Men's NCAA Tournament: Selection process is opening up

Fans given access to how committee chooses the field

By Todd Jones

The Columbus Dispatch Thursday February 16, 2012 5:30 AM

While the Bowl Championship Series remains a favorite punching bag for college sports fans, the NCAA basketball tournament selection committee also serves as a time-tested target for rage and frustration.

The unveiling of the 68-team tournament field last March was met, as usual, with much wailing and gnashing of teeth over who made it, who didn’t and why a team had a certain seed or opponent.

Jeff Hathaway, who replaced Ohio State athletic director Gene Smith as selection committee chairman this year, tried to get ahead of the grief yesterday by pointing out in a conference call how difficult it will be to determine a bracket of 31 automatic qualifiers and 37 at-large selections.

“There are more better teams this year than ever before,” said Hathaway, a consultant for the Big East. “That doesn’t mean there are more great teams, and it doesn’t mean there is more parity. Frankly, there’s just a lot of very good basketball teams out there playing very good basketball, and that adds to the challenge of the 10 members of the committee.”

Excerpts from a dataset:
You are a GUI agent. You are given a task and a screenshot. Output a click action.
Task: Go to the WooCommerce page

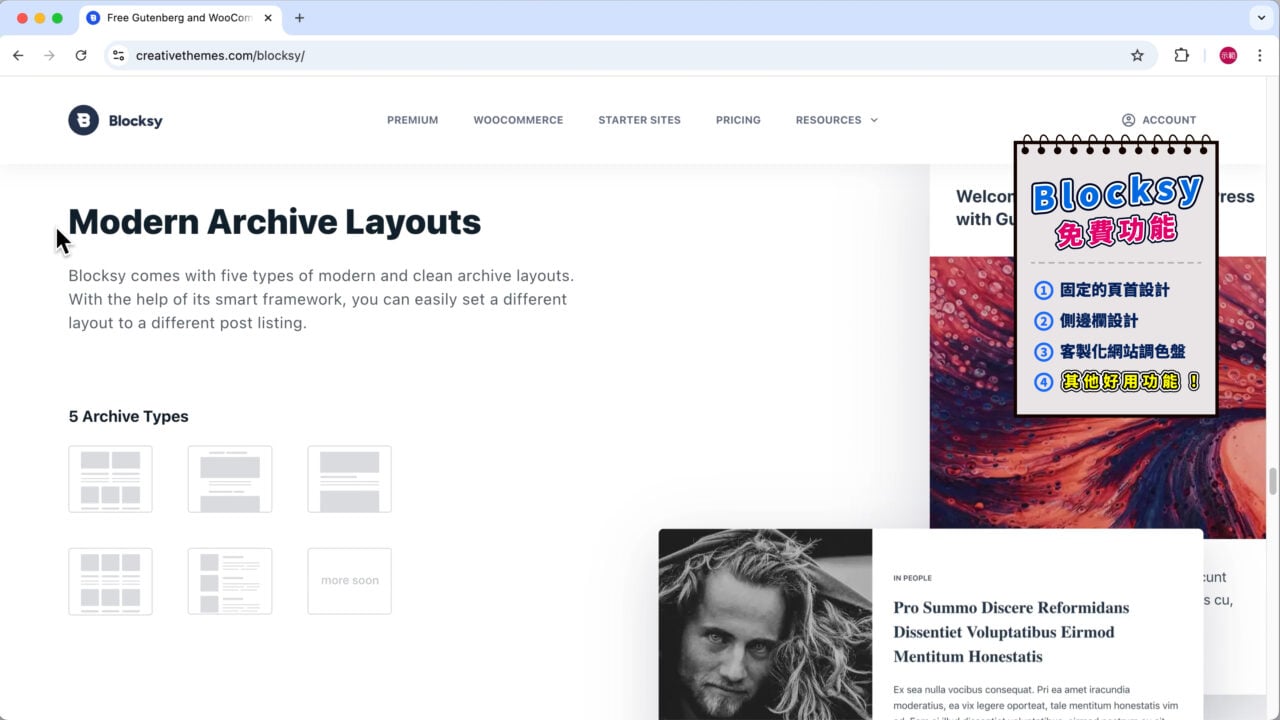click(518, 120)
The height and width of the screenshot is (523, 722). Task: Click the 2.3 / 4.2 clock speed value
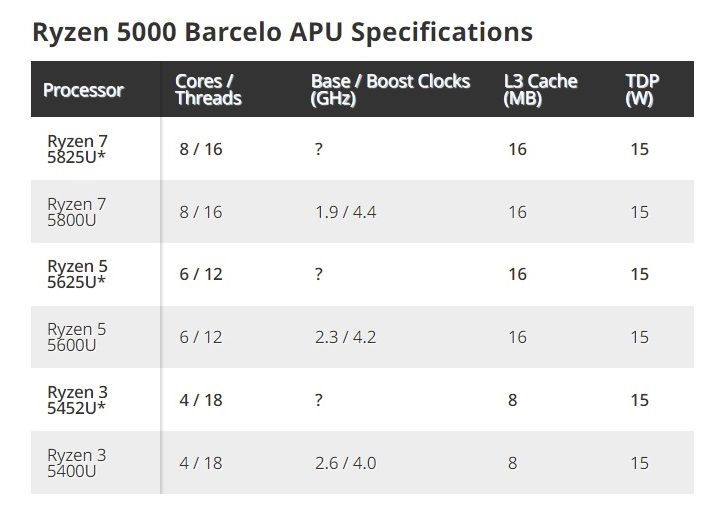tap(346, 337)
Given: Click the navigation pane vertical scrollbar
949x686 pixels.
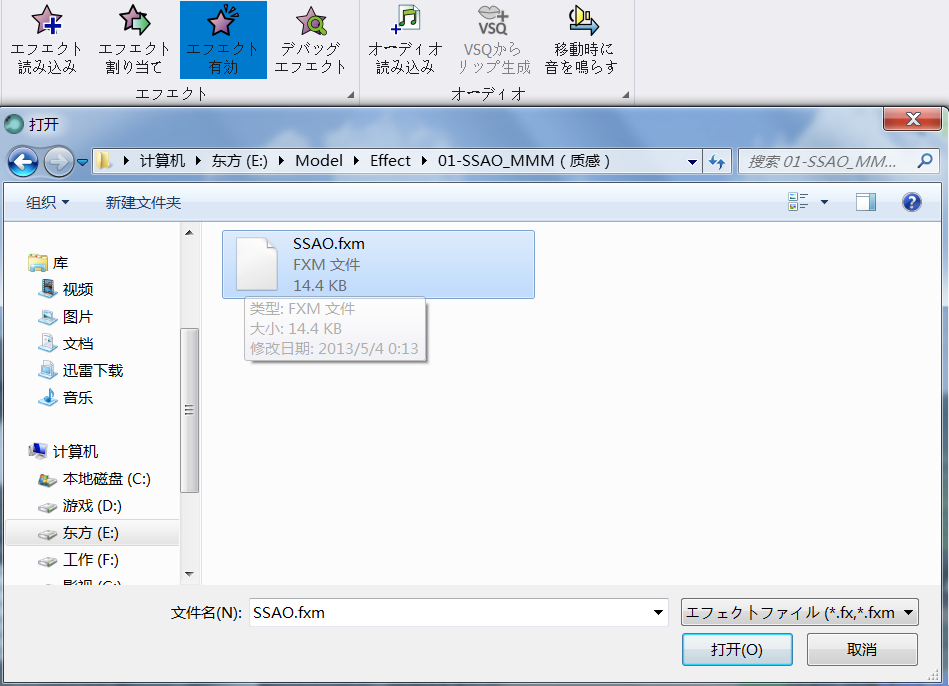Looking at the screenshot, I should 189,410.
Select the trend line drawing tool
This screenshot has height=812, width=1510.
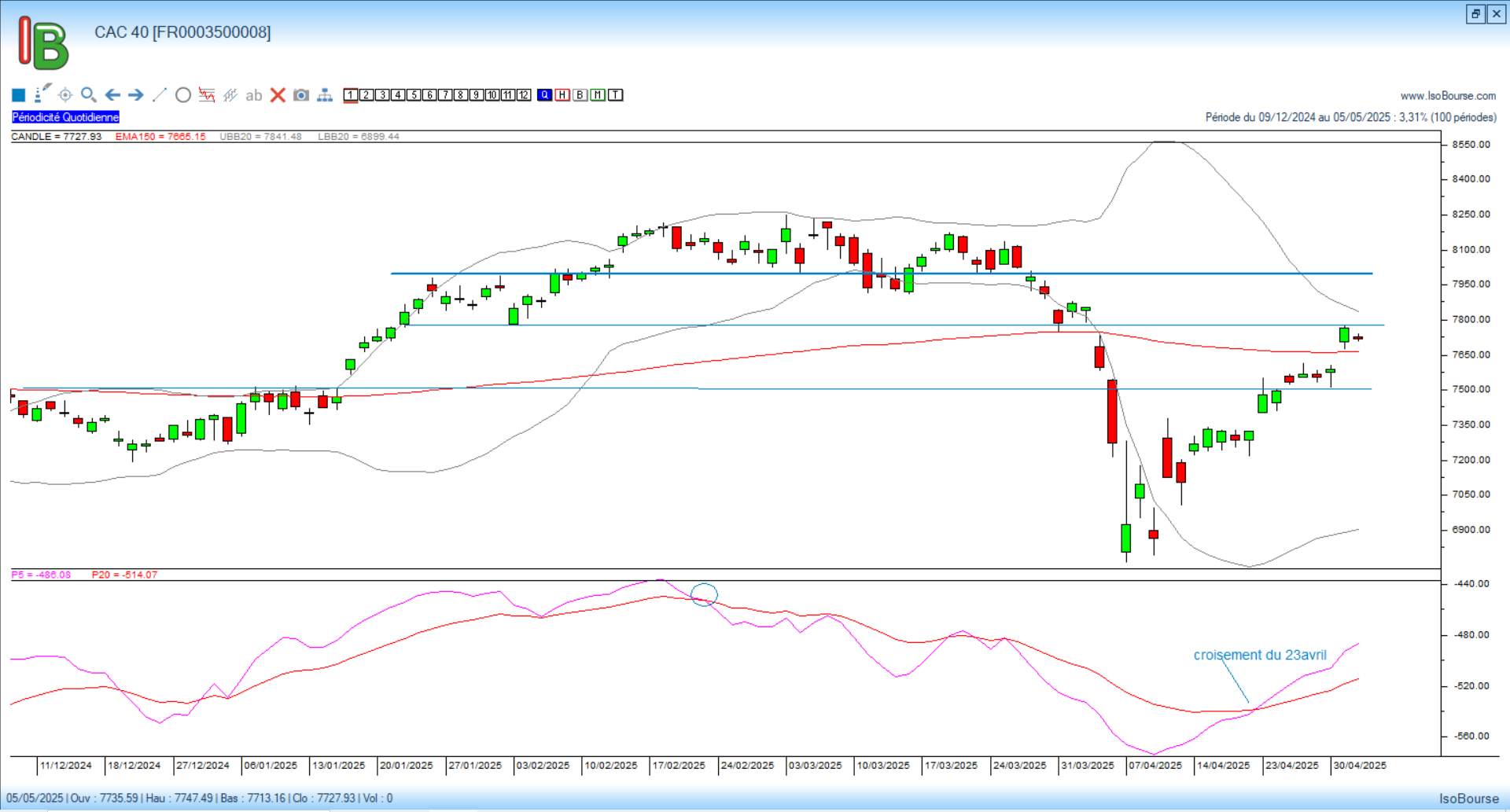point(160,95)
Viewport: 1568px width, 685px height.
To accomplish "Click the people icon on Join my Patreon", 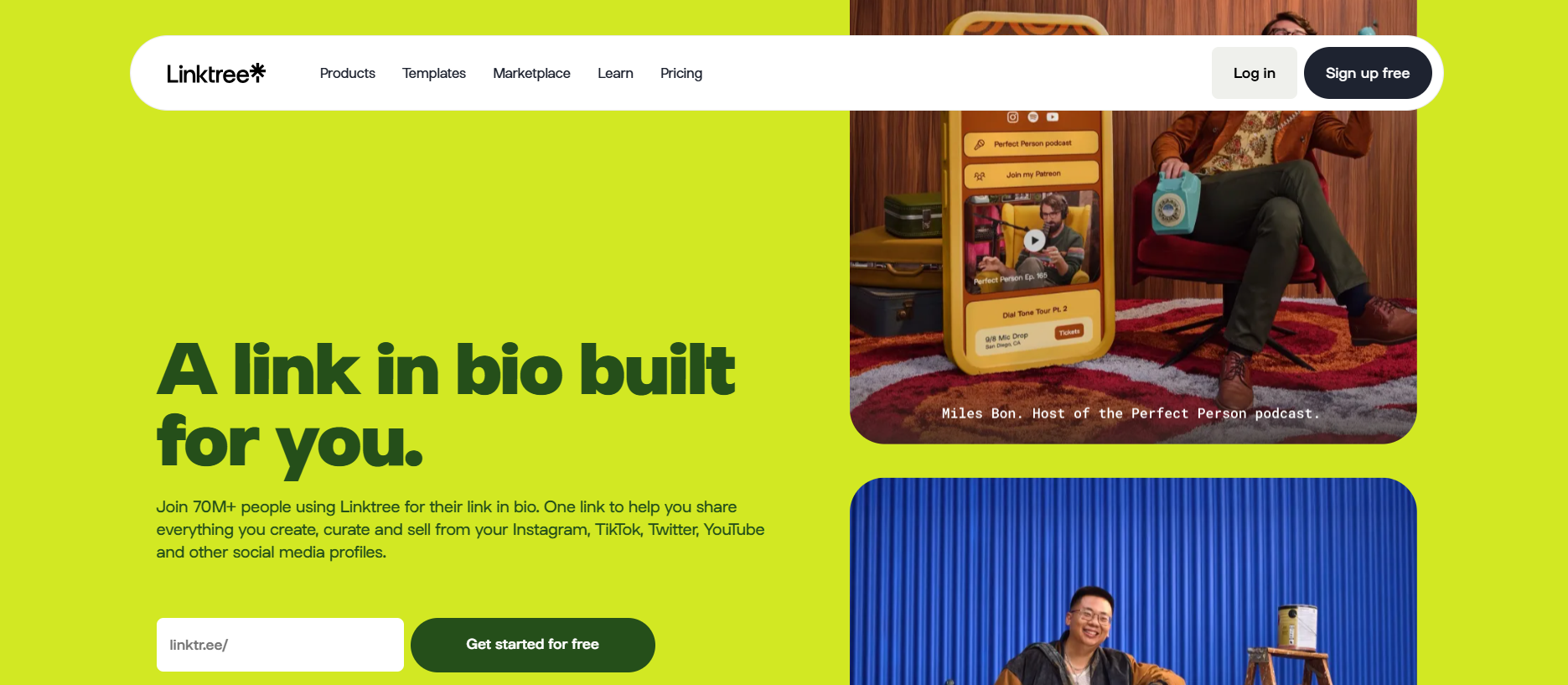I will (979, 176).
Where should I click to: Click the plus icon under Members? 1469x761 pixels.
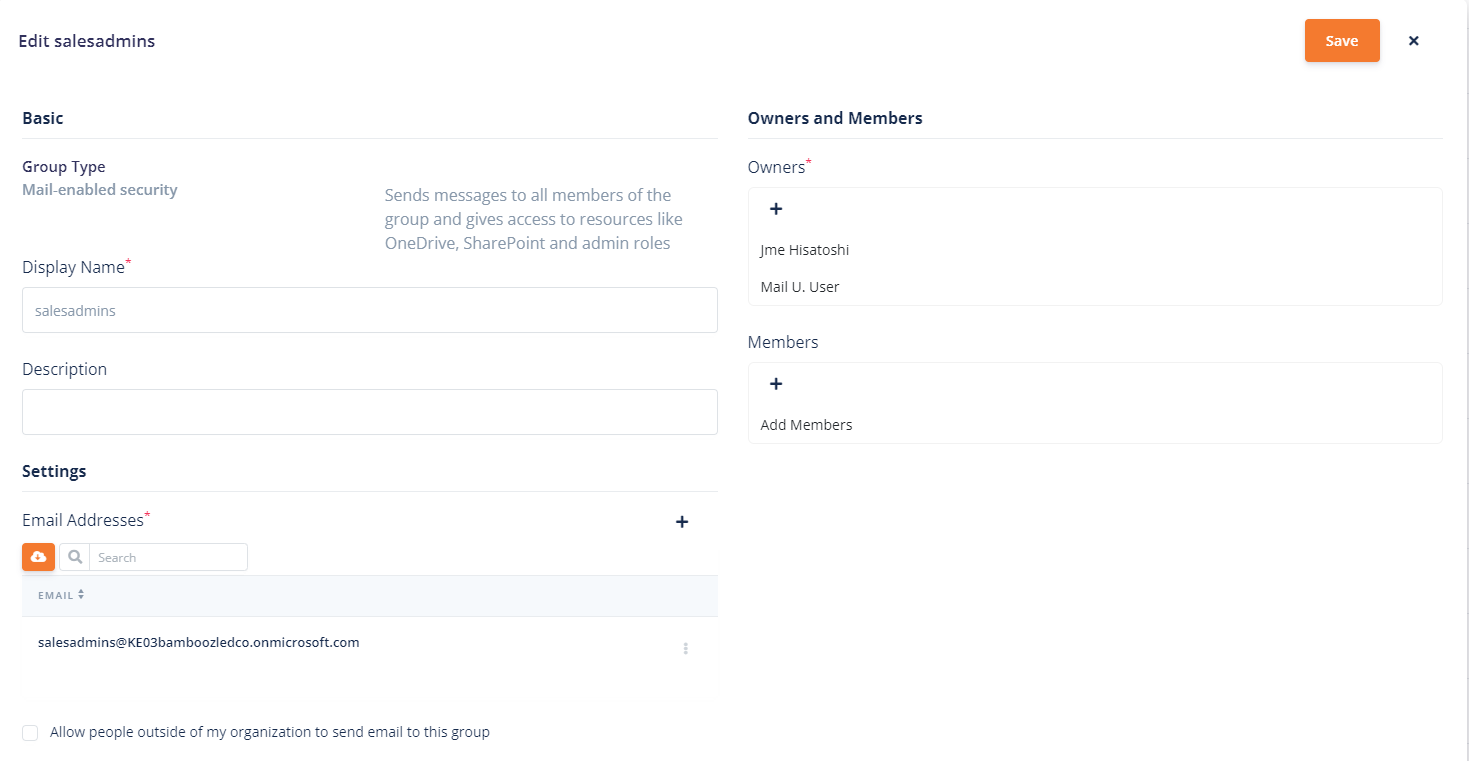pyautogui.click(x=775, y=384)
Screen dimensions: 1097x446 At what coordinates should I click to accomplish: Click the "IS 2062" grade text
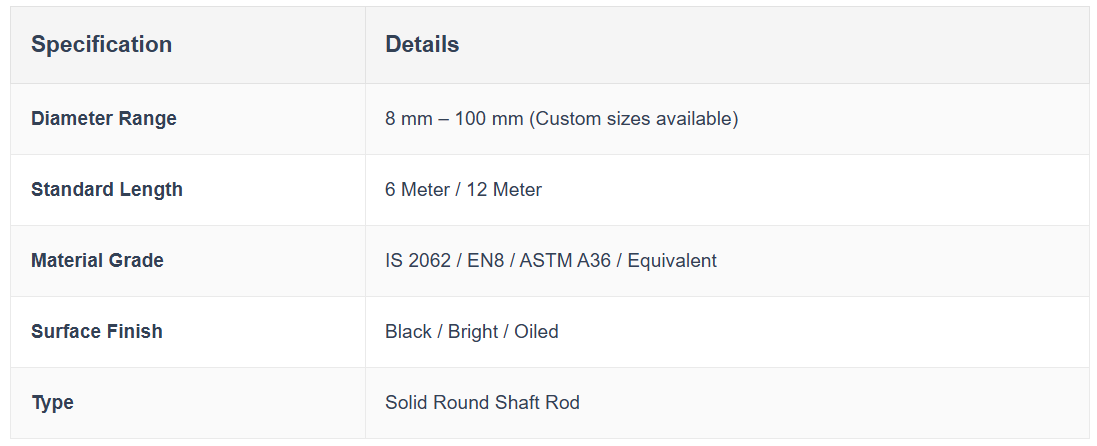(x=418, y=261)
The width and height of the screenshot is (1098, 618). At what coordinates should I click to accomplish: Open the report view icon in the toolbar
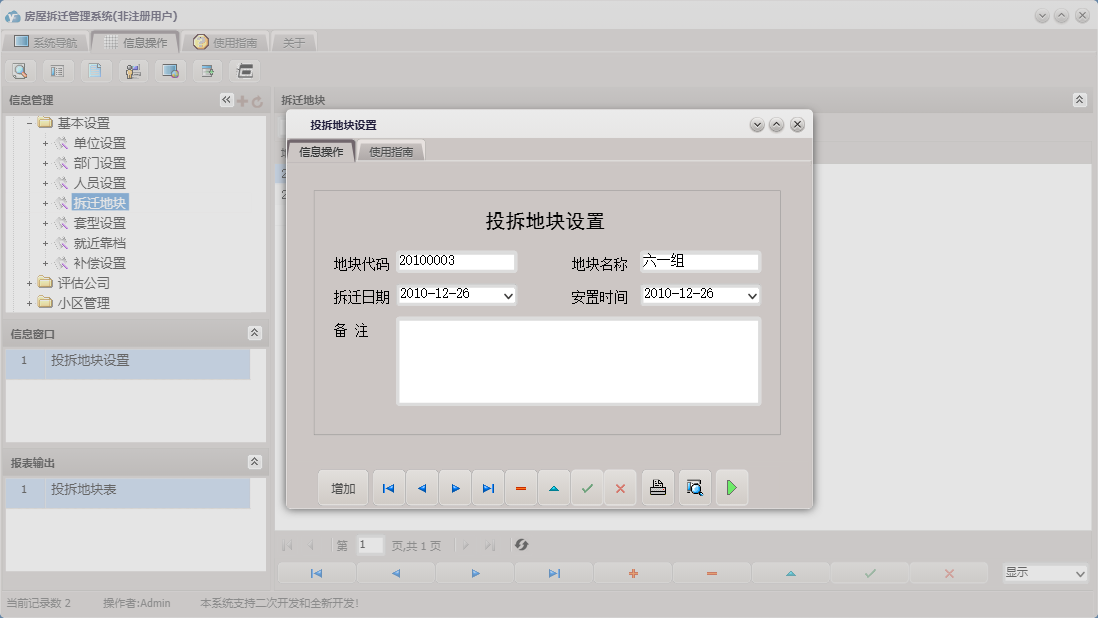(x=57, y=70)
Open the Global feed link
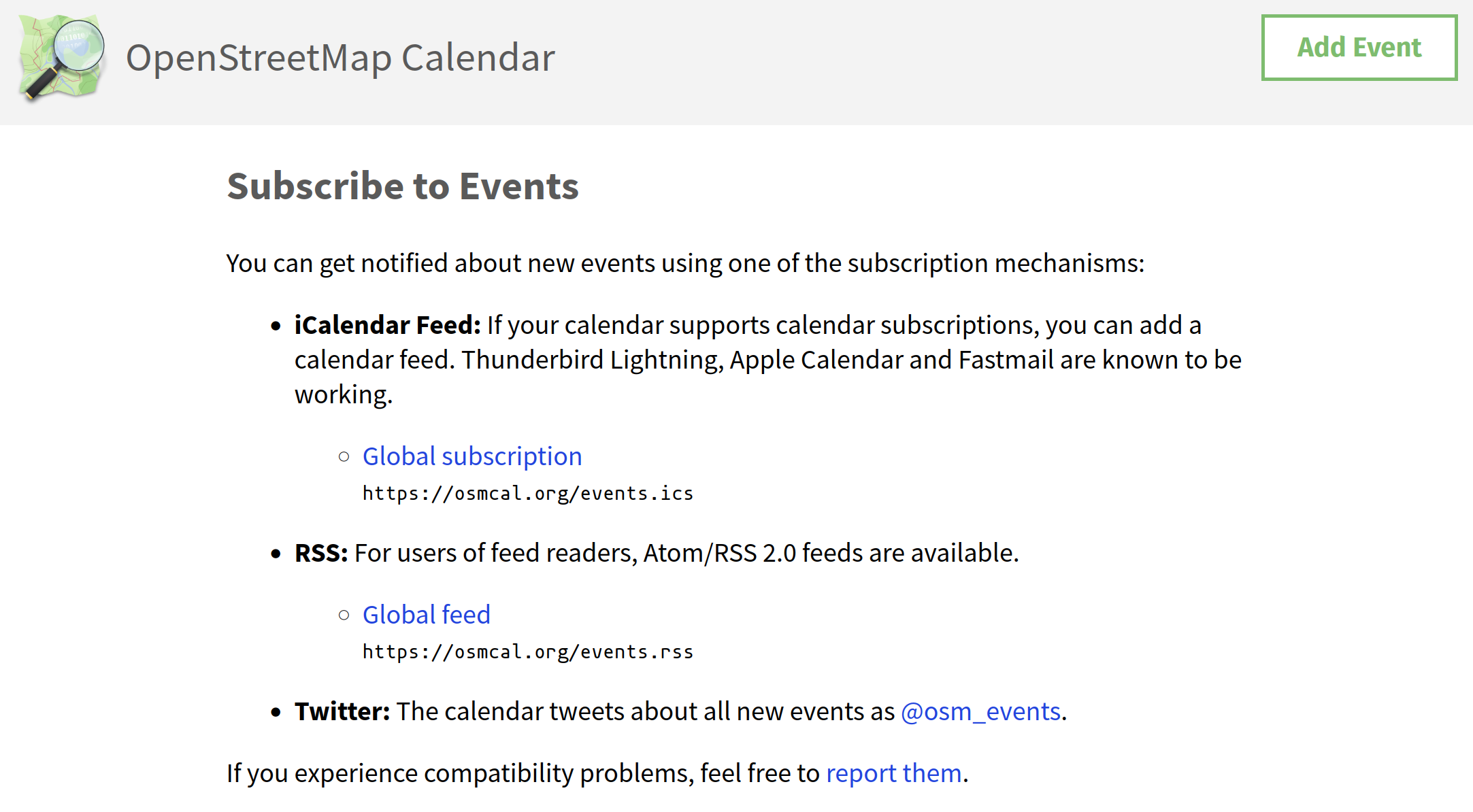Image resolution: width=1473 pixels, height=812 pixels. pos(427,615)
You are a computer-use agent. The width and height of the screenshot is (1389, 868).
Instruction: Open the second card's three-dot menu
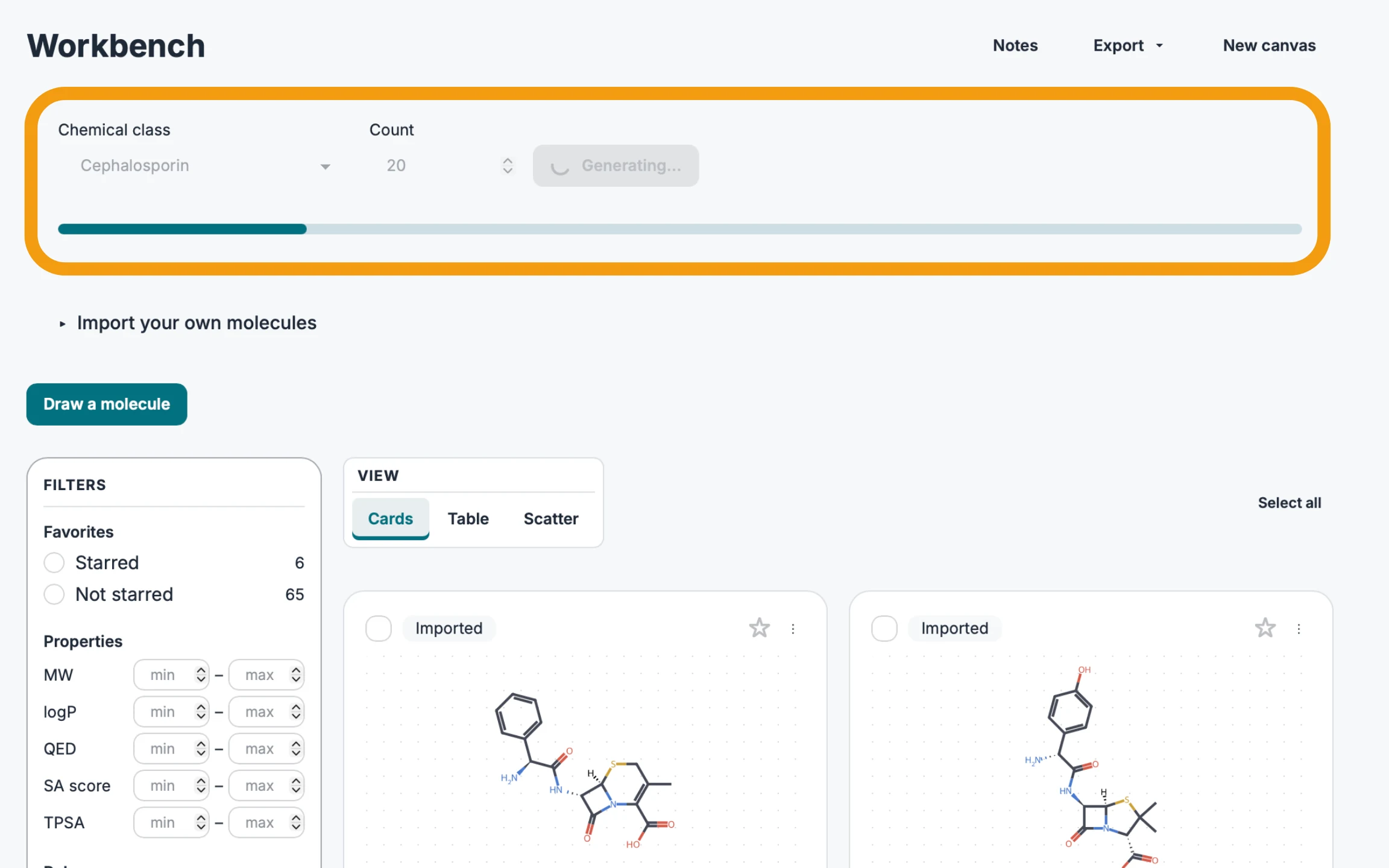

◆ **EXERCISE REQUIREMENTS**
1 - Translate this sentence from the NCAA selection article into Spanish: "That doesn’t mean there are more great teams, and it doesn’t mean there is more parity."
2 - Reproduce the part of the NCAA selection article that opens with the words containing "Men's NCAA Tournament: Selection" and closes with "seed or opponent.".

◆ **ANSWERS GIVEN**
1 - Eso no significa que haya más equipos excelentes, y no significa que haya más paridad.

2 -
Men's NCAA Tournament: Selection process is opening up

Fans given access to how committee chooses the field

By Todd Jones

The Columbus Dispatch Thursday February 16, 2012 5:30 AM

While the Bowl Championship Series remains a favorite punching bag for college sports fans, the NCAA basketball tournament selection committee also serves as a time-tested target for rage and frustration.

The unveiling of the 68-team tournament field last March was met, as usual, with much wailing and gnashing of teeth over who made it, who didn’t and why a team had a certain seed or opponent.